### WHAT YOU ARE ASKED TO DO
Copy the items below word for word, starting at their first line and continuing up to and including the line with "point(26,235)".

# Start of SUPPLIED MATERIAL

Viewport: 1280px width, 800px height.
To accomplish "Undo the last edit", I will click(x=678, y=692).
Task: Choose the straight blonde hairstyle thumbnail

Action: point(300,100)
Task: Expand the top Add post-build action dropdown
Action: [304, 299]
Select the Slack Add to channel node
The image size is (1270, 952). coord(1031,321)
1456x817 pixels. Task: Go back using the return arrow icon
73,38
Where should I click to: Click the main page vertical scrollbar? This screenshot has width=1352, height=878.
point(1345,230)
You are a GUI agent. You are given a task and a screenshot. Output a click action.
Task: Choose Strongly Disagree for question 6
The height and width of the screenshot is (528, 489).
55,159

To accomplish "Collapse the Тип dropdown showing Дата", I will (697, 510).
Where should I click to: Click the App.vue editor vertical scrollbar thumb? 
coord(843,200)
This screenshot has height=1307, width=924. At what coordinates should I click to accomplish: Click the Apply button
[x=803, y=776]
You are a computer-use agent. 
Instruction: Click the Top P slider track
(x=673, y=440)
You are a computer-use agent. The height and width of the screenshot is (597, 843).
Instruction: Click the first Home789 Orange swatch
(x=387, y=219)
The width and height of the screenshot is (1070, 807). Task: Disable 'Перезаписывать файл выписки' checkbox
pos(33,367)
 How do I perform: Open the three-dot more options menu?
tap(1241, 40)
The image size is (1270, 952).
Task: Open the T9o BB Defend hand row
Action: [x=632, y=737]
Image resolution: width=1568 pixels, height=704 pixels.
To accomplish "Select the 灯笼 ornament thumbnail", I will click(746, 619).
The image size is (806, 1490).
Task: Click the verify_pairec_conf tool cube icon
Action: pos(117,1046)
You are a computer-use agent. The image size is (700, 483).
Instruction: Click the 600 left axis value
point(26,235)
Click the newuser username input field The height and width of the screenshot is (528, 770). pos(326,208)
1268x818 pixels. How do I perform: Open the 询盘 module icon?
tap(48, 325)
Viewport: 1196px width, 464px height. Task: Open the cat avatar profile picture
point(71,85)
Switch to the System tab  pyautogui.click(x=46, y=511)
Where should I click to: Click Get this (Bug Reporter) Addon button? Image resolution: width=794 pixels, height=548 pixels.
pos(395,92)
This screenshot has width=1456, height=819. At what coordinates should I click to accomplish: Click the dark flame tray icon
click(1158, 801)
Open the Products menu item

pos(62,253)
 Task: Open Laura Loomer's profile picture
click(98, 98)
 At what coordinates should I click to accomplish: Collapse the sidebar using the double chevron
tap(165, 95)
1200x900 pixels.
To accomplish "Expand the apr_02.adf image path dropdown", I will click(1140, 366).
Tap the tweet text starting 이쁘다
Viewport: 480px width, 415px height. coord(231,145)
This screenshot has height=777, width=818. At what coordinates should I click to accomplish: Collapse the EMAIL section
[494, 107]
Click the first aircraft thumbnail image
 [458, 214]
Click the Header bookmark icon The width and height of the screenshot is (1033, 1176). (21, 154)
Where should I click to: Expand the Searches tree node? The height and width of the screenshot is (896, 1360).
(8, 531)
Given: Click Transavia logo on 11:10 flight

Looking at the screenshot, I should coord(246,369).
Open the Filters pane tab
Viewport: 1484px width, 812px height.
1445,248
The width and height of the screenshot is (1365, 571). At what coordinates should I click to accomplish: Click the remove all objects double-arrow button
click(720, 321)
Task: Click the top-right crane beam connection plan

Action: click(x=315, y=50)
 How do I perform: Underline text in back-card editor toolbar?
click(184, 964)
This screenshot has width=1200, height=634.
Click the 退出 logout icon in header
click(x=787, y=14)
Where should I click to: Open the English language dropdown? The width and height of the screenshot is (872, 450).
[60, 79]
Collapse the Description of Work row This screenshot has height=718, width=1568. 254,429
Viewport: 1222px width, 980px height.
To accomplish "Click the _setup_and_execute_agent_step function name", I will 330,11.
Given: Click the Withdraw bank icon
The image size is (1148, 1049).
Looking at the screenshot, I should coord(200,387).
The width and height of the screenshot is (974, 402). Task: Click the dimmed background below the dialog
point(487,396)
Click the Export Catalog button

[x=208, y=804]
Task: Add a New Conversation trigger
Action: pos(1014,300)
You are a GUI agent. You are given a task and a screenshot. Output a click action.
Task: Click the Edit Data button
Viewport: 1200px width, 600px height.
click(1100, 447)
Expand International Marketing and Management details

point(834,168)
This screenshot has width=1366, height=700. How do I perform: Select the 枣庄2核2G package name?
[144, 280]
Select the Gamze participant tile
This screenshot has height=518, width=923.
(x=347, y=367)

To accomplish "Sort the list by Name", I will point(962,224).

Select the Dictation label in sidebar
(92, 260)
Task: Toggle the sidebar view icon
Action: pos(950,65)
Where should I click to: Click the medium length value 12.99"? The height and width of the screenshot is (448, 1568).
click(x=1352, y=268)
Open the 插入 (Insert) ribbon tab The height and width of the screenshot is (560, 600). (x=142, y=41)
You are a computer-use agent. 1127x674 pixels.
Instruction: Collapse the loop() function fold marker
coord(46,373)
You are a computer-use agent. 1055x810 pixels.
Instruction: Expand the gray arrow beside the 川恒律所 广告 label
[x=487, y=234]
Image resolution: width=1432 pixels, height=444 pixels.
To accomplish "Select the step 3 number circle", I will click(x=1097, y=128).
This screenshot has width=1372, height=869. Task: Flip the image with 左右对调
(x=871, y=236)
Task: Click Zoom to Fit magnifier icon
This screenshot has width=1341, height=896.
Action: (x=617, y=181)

# End of SUPPLIED MATERIAL

### CORRECT ANSWER
Viewport: 1280px width, 800px height.
To accomplish "Undo the last edit", I will click(x=678, y=692).
Task: Choose the straight blonde hairstyle thumbnail

Action: point(300,100)
Task: Expand the top Add post-build action dropdown
Action: [304, 299]
Select the Slack Add to channel node
The image size is (1270, 952). coord(1031,321)
1456x817 pixels. Task: Go back using the return arrow icon
73,38
Where should I click to: Click the main page vertical scrollbar? This screenshot has width=1352, height=878.
point(1345,230)
You are a GUI agent. You are given a task and a screenshot. Output a click action.
Task: Choose Strongly Disagree for question 6
The height and width of the screenshot is (528, 489).
55,159

To accomplish "Collapse the Тип dropdown showing Дата", I will (697, 510).
Where should I click to: Click the App.vue editor vertical scrollbar thumb? 
coord(843,200)
This screenshot has height=1307, width=924. At what coordinates should I click to accomplish: Click the Apply button
[x=803, y=776]
You are a computer-use agent. 
Instruction: Click the Top P slider track
(x=673, y=440)
You are a computer-use agent. The height and width of the screenshot is (597, 843).
Instruction: Click the first Home789 Orange swatch
(x=387, y=219)
The width and height of the screenshot is (1070, 807). Task: Disable 'Перезаписывать файл выписки' checkbox
pos(33,367)
 How do I perform: Open the three-dot more options menu?
tap(1241, 40)
The image size is (1270, 952).
Task: Open the T9o BB Defend hand row
Action: [x=632, y=737]
Image resolution: width=1568 pixels, height=704 pixels.
To accomplish "Select the 灯笼 ornament thumbnail", I will click(746, 619).
The image size is (806, 1490).
Task: Click the verify_pairec_conf tool cube icon
Action: pos(117,1046)
You are a computer-use agent. The image size is (700, 483).
Instruction: Click the 600 left axis value
point(26,235)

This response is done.